18th/early 20th century
Asante or related Akan-speaking peoples Ghana Coastal West Africa
Ghana
The Akan used the lost-wax technique to create brass-cast weights for economic transactions that involved gold. Stylistic studies of goldweights have provided rough dates for the creation of these works. Abstract goldweights are assigned to sometime between 1500 and 1720. Akan artists also created a variety of figurative motifs in executing such miniature brass castings. These forms, which are less common than the abstract weights and are remarkably ornate, appear to have been modeled in the period of hegemony of the Asante kingdom, from 1700 through 1874. Humans and animals appear as solitary forms, but there are also narrative compositions. Regardless of whether the figures are single or part of a larger composition, their intention seems to have been to communicate a message of collective or personal nature.
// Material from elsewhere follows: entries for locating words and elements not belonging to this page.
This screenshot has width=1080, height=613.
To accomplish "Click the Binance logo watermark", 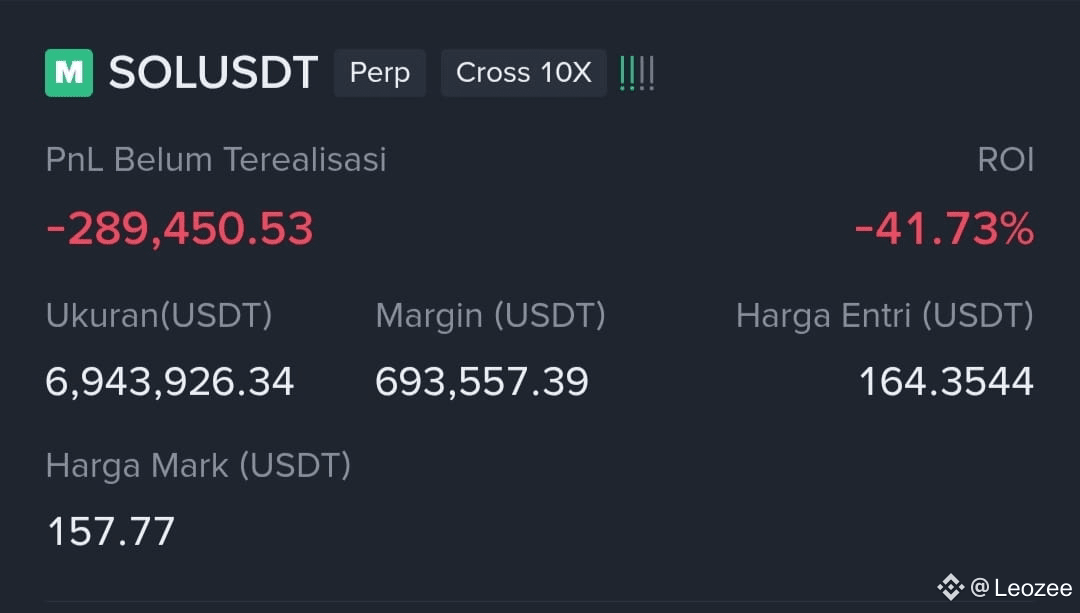I will point(951,588).
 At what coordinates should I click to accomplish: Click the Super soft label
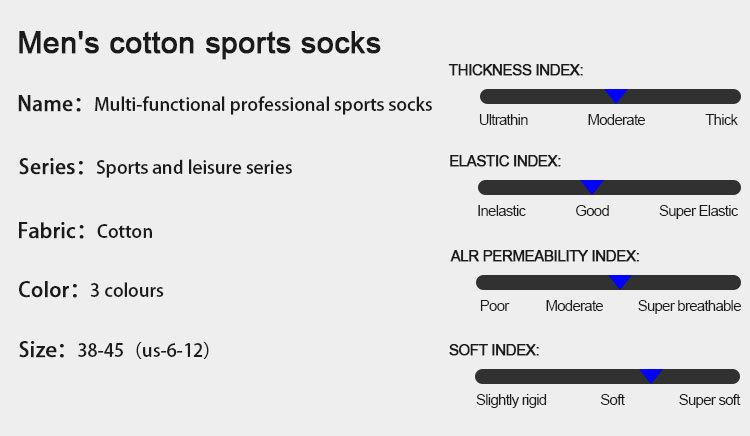point(709,400)
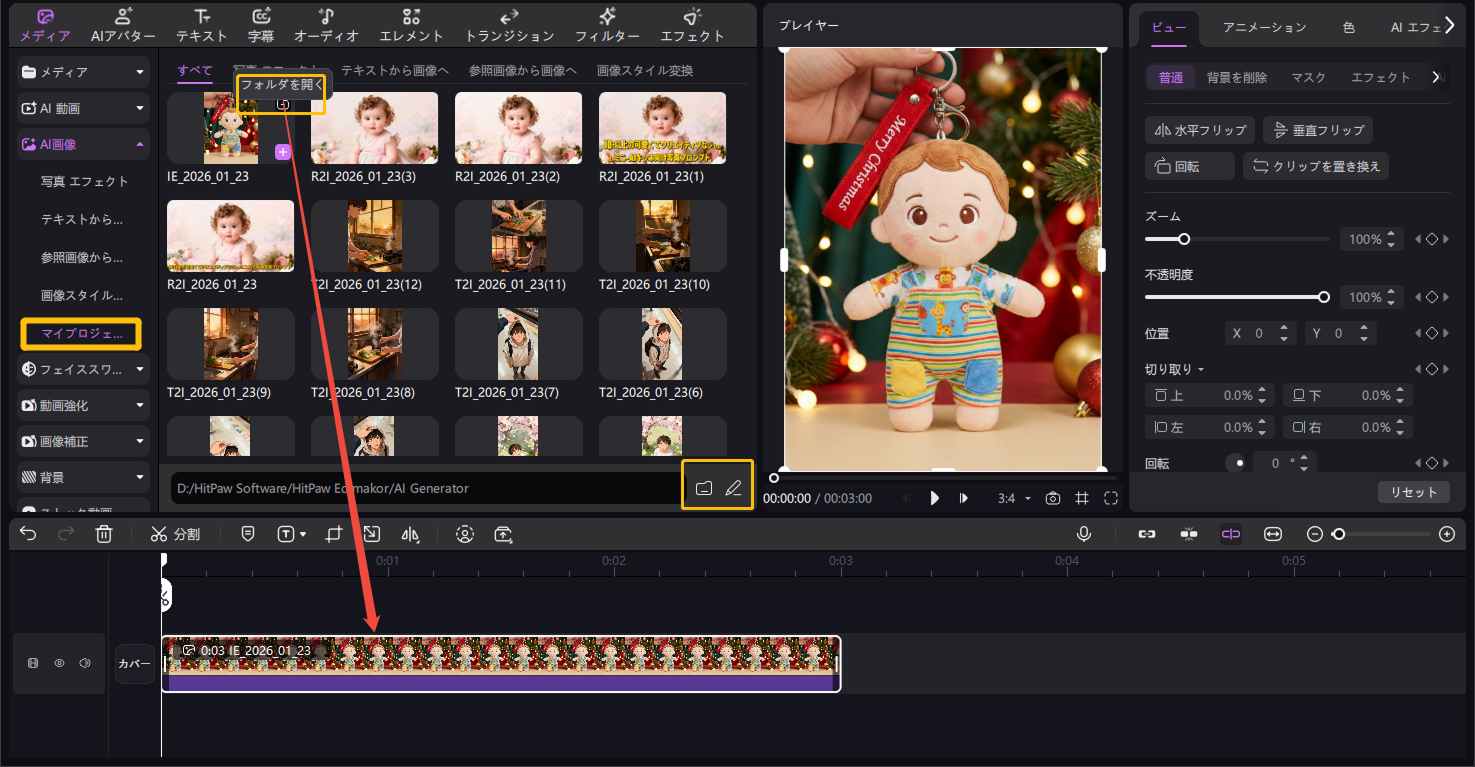Click the リセット button
Image resolution: width=1475 pixels, height=767 pixels.
tap(1413, 492)
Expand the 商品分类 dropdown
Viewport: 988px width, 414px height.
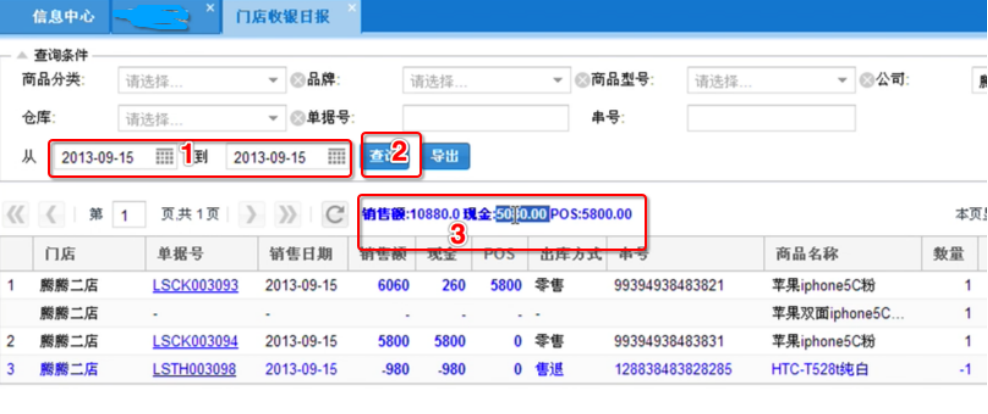(x=274, y=80)
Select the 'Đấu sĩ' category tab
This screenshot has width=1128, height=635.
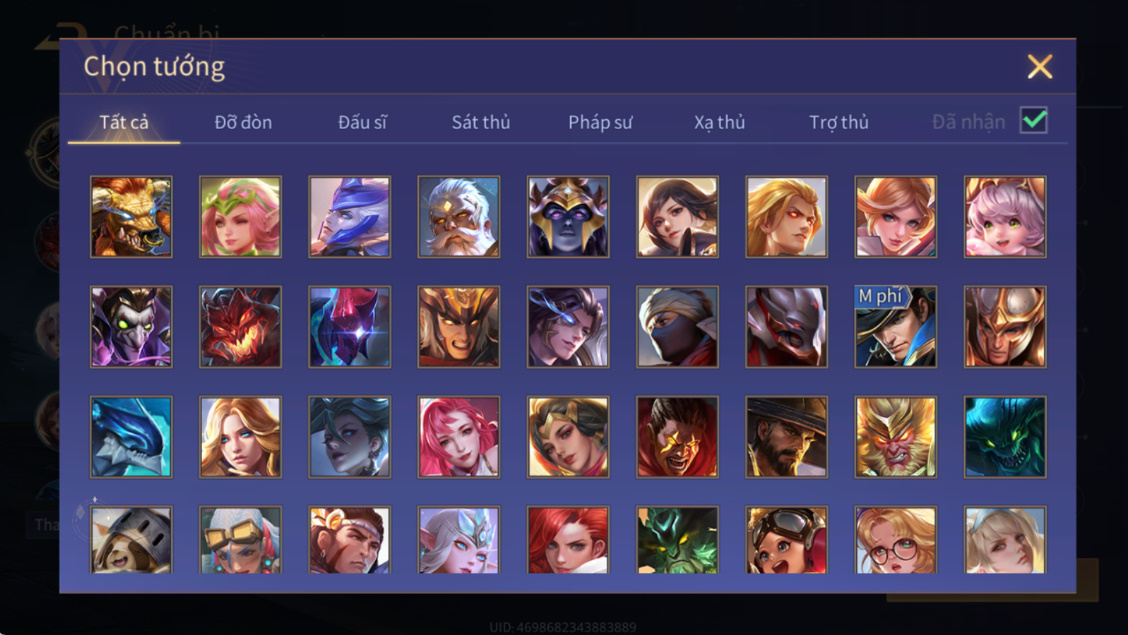click(x=363, y=122)
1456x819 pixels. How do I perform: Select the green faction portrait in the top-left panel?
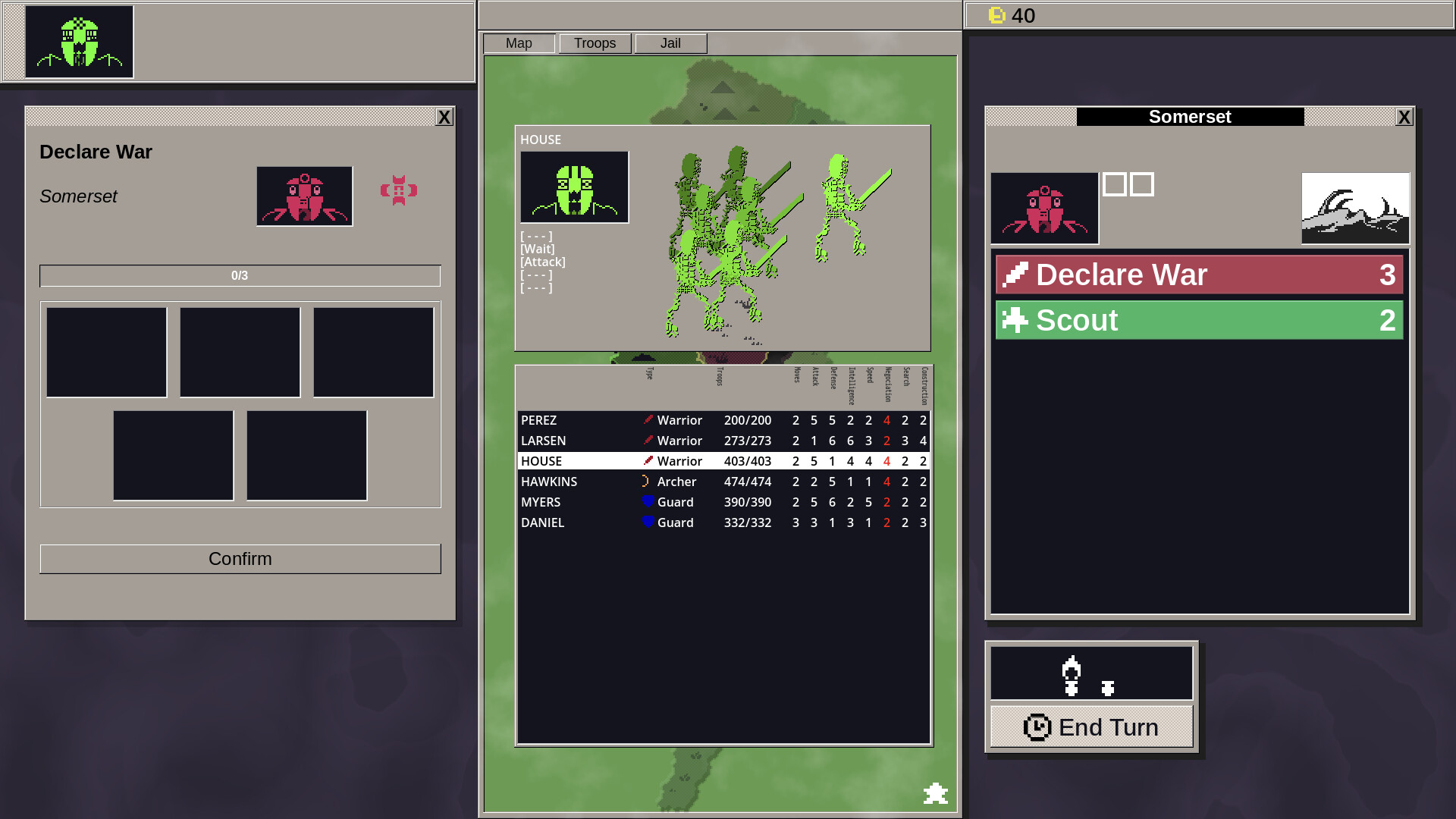point(78,42)
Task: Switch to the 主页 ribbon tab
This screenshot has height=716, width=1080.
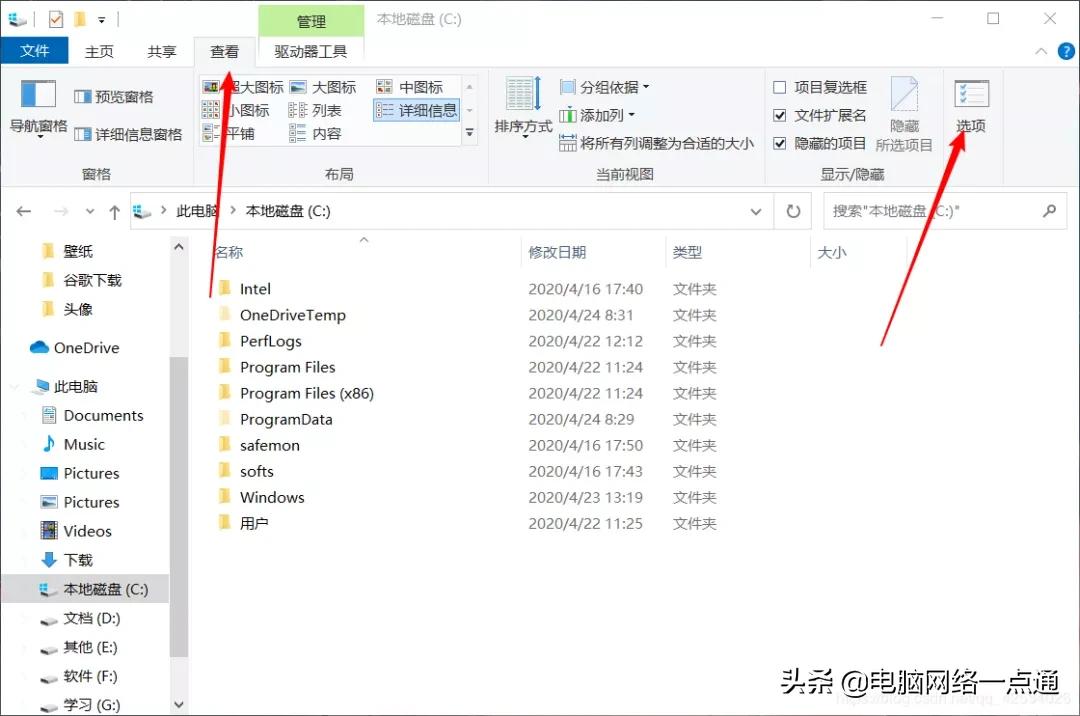Action: [x=99, y=50]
This weight in the form of a warrior or hunter with a gun, carrying a keg of gunpowder and smoking a pipe, is a classic didactic figure that can be interpreted variously. The imagery is often said to encapsulate the following proverb: “Even in time of trouble we still need to enjoy the little pleasures of life.” Yet, the work could also be urging prudence in all social action in the same way as another proverb–ogya ne atuduru nna (fire and gunpowder do not sleep together)–suggests that a lack of circumspection can have dangerous consequences. This goldweight graphically conveys the foolishness of smoking so close to a medium as volatile and flammable as gunpowder. But the image, thus interpreted, may glamorize nonchalance, for the capacity to do the unthinkable can become a metaphor of power.
–Revised from Nii Otokunor Quarcoopome, “Art of the Akan,” African Art at the Art Institute of Chicago, Museum Studies, vol. 23, no. 2 (1997), pp. 135-147.